Stored data =
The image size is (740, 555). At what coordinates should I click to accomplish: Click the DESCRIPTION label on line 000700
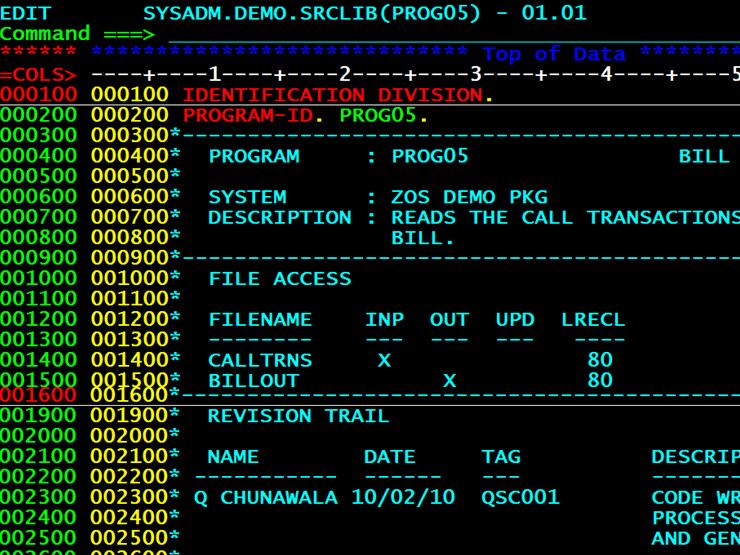[x=280, y=217]
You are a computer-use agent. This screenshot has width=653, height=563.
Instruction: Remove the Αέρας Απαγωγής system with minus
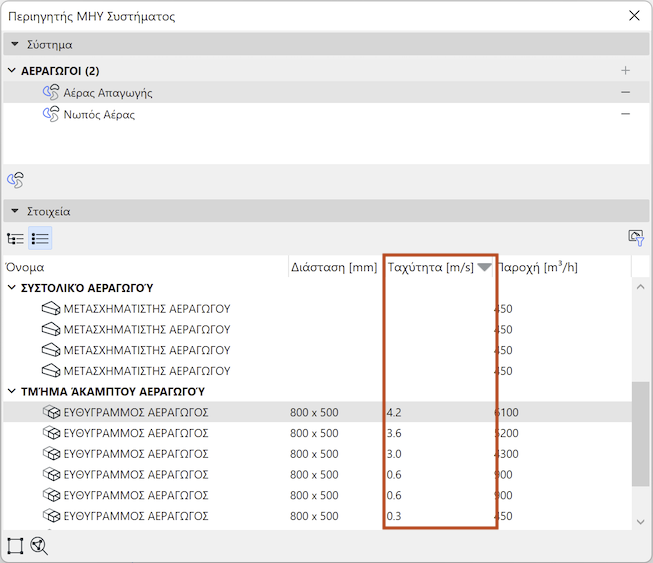coord(626,93)
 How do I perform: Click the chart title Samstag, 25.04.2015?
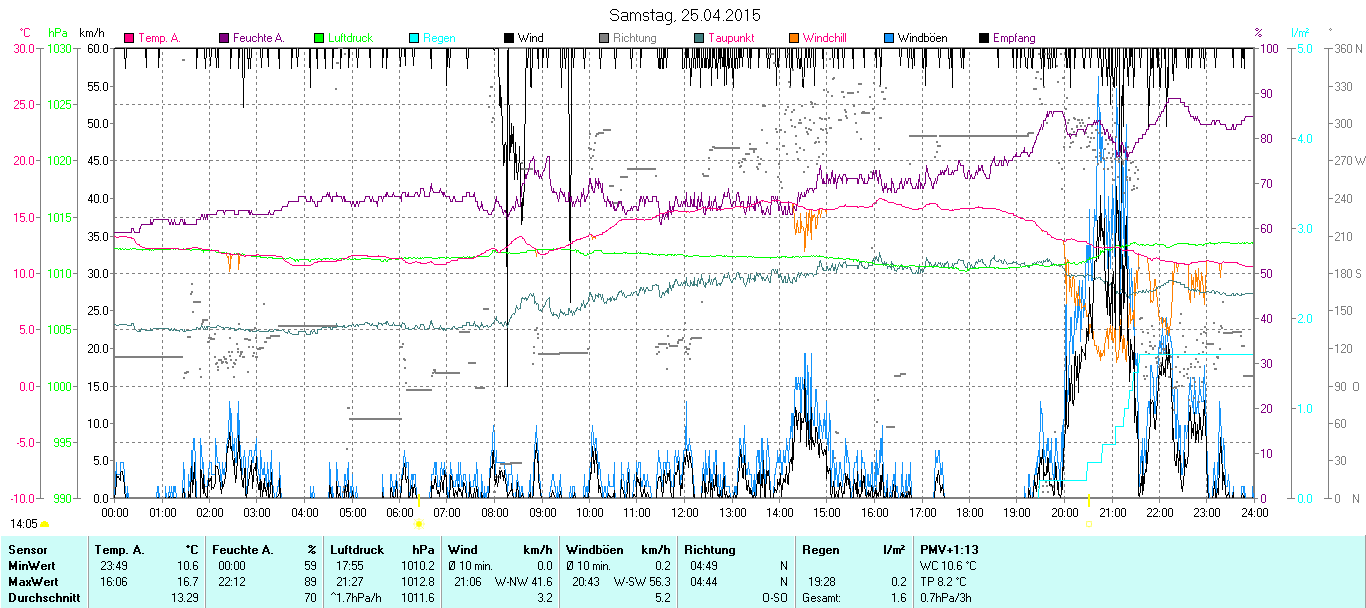tap(685, 15)
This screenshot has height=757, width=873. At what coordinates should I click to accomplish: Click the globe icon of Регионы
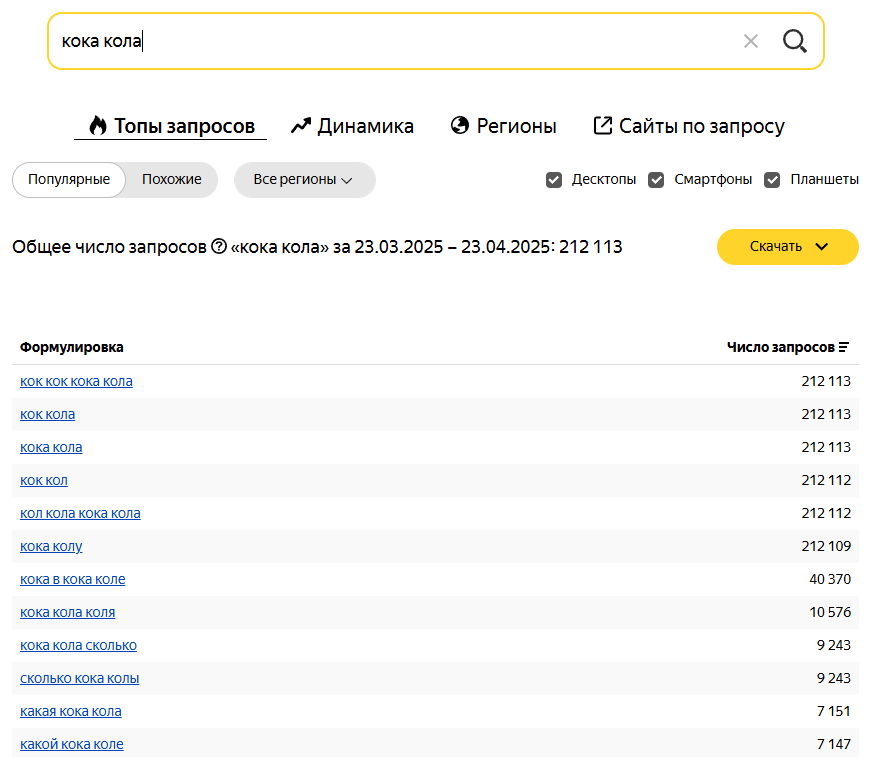tap(460, 125)
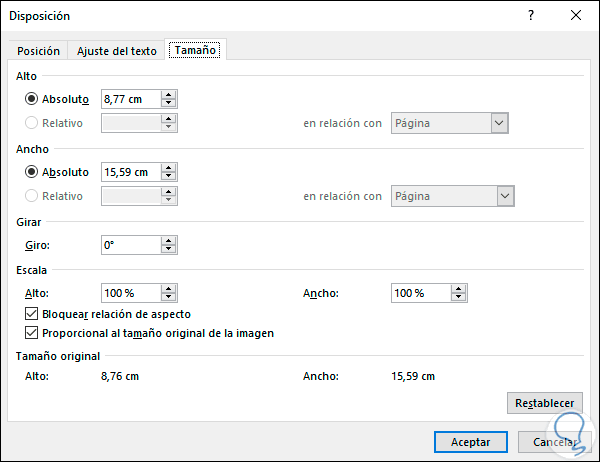Click the Restablecer button
This screenshot has width=600, height=462.
(x=545, y=404)
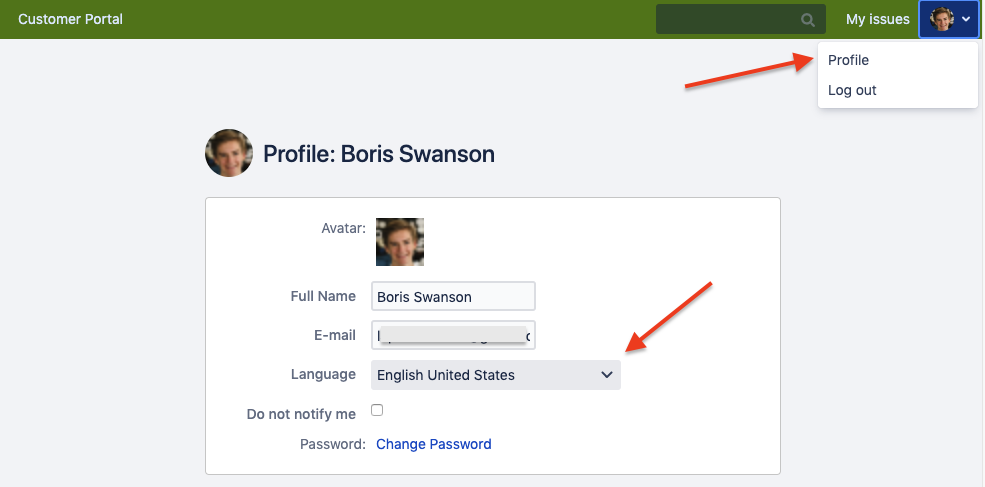
Task: Click the "Do not notify me" label
Action: coord(301,413)
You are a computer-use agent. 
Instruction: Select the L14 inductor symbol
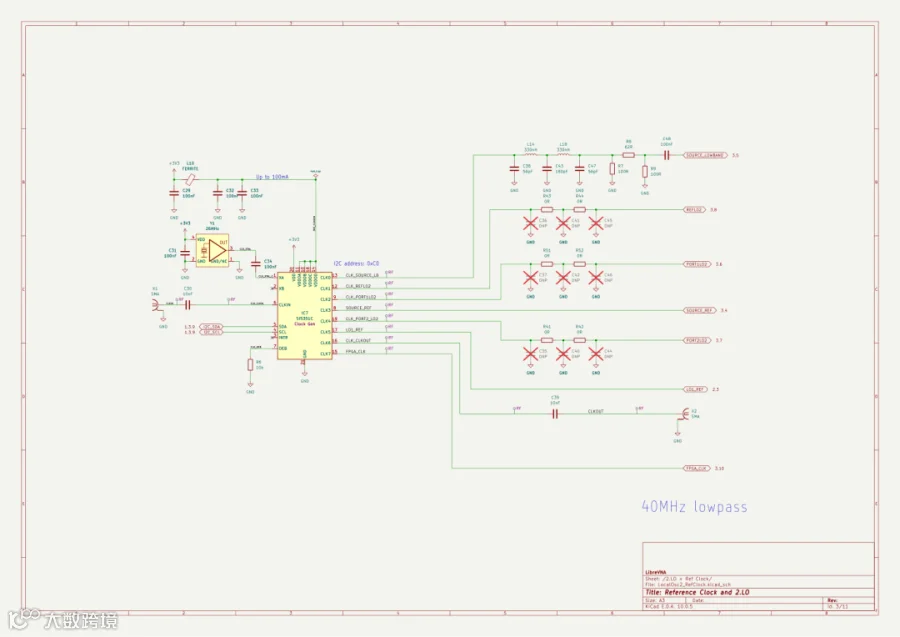pos(530,154)
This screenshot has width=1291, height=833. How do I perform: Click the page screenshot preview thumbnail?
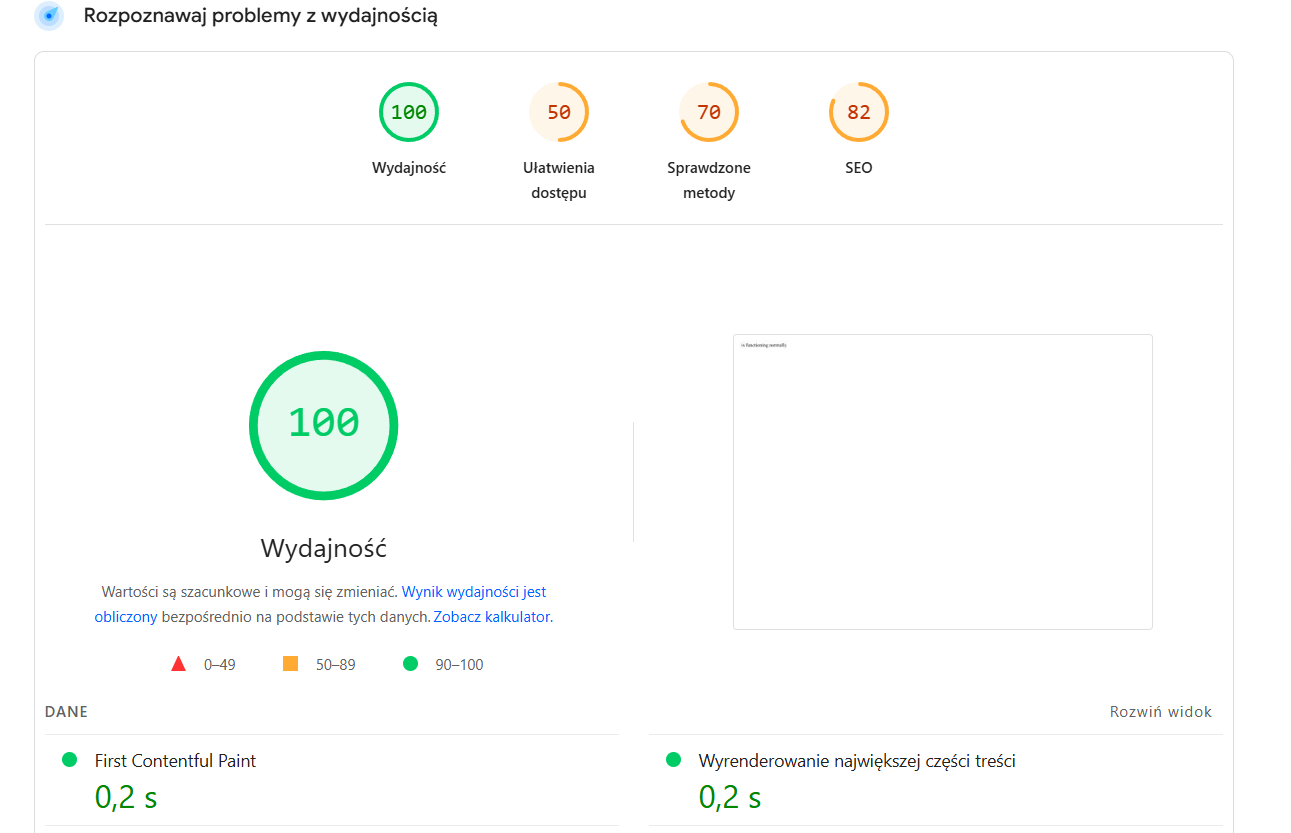tap(942, 481)
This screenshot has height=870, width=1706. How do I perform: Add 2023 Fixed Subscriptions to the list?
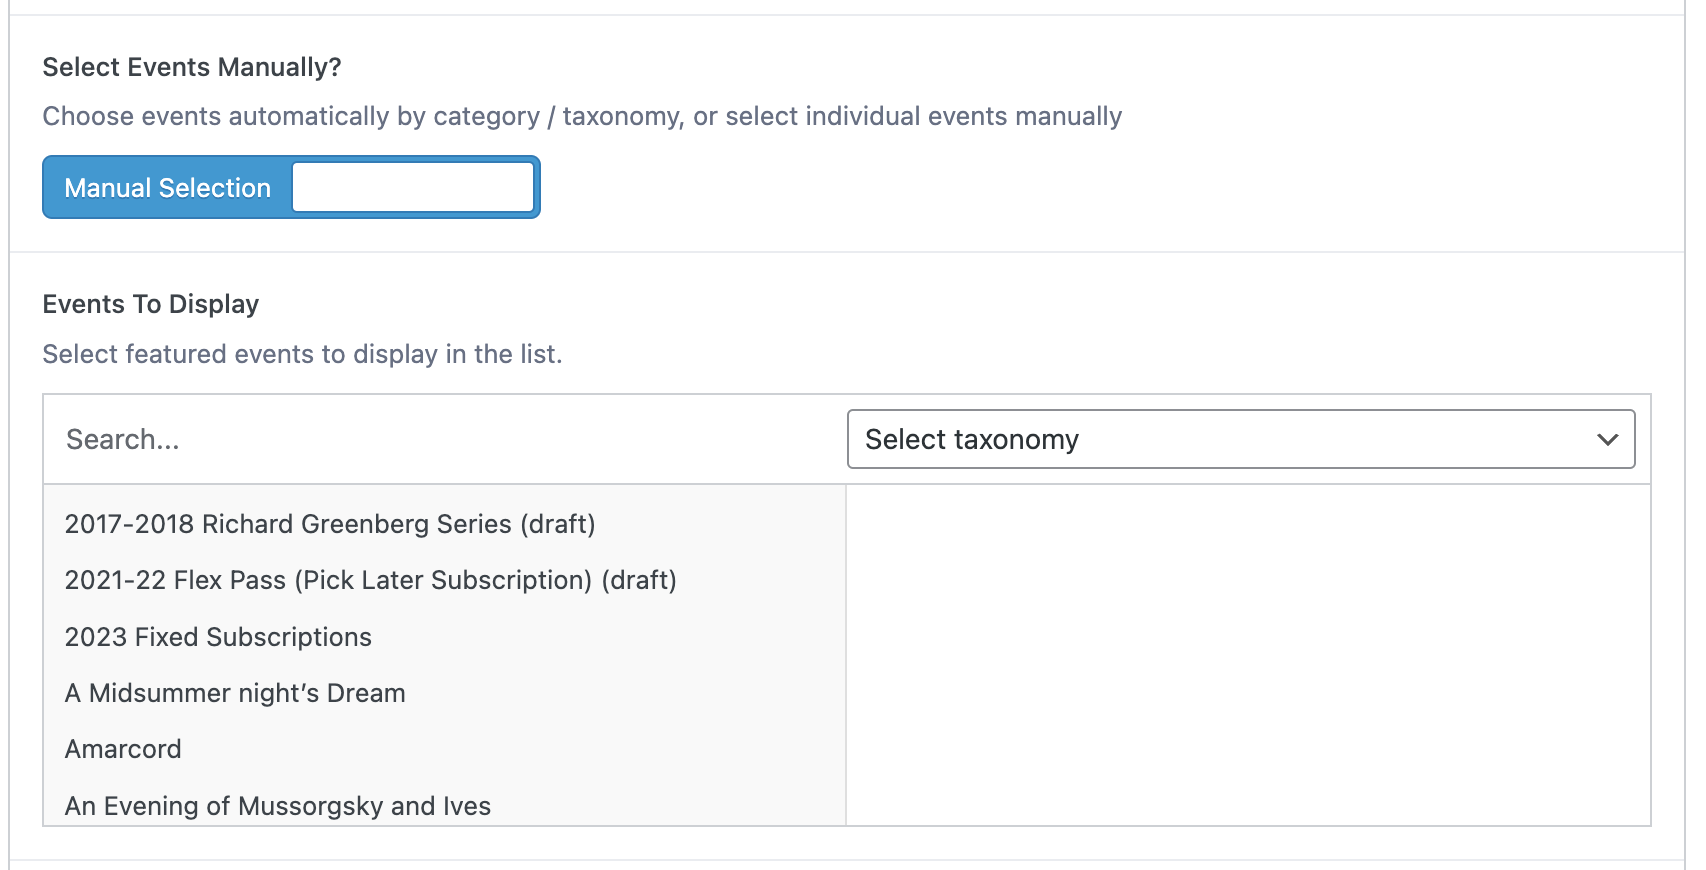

Directions =
Reproduce every one of the lines above word for word, leaving out the pictures.

Output below =
The image size is (740, 555). At what coordinates should I click to accomplish: Click the DESCRIPTION label on line 000700
[x=280, y=217]
You are a computer-use agent. This screenshot has width=653, height=563.
Instruction: Remove the Αέρας Απαγωγής system with minus
coord(626,93)
 How do I perform: Click the chart title Samstag, 25.04.2015?
tap(685, 15)
This screenshot has height=757, width=873. At what coordinates should I click to accomplish: Click the globe icon of Регионы
tap(460, 125)
Click the Restablecer button
This screenshot has width=600, height=462.
(x=545, y=404)
Task: Click the "Do not notify me" label
Action: coord(301,413)
You are a computer-use agent. 
Instruction: Select the L14 inductor symbol
pos(530,154)
This screenshot has width=1291, height=833. How do I perform: Click the page screenshot preview thumbnail?
tap(942, 481)
This screenshot has height=870, width=1706. How do I perform: Add 2023 Fixed Subscriptions to the list?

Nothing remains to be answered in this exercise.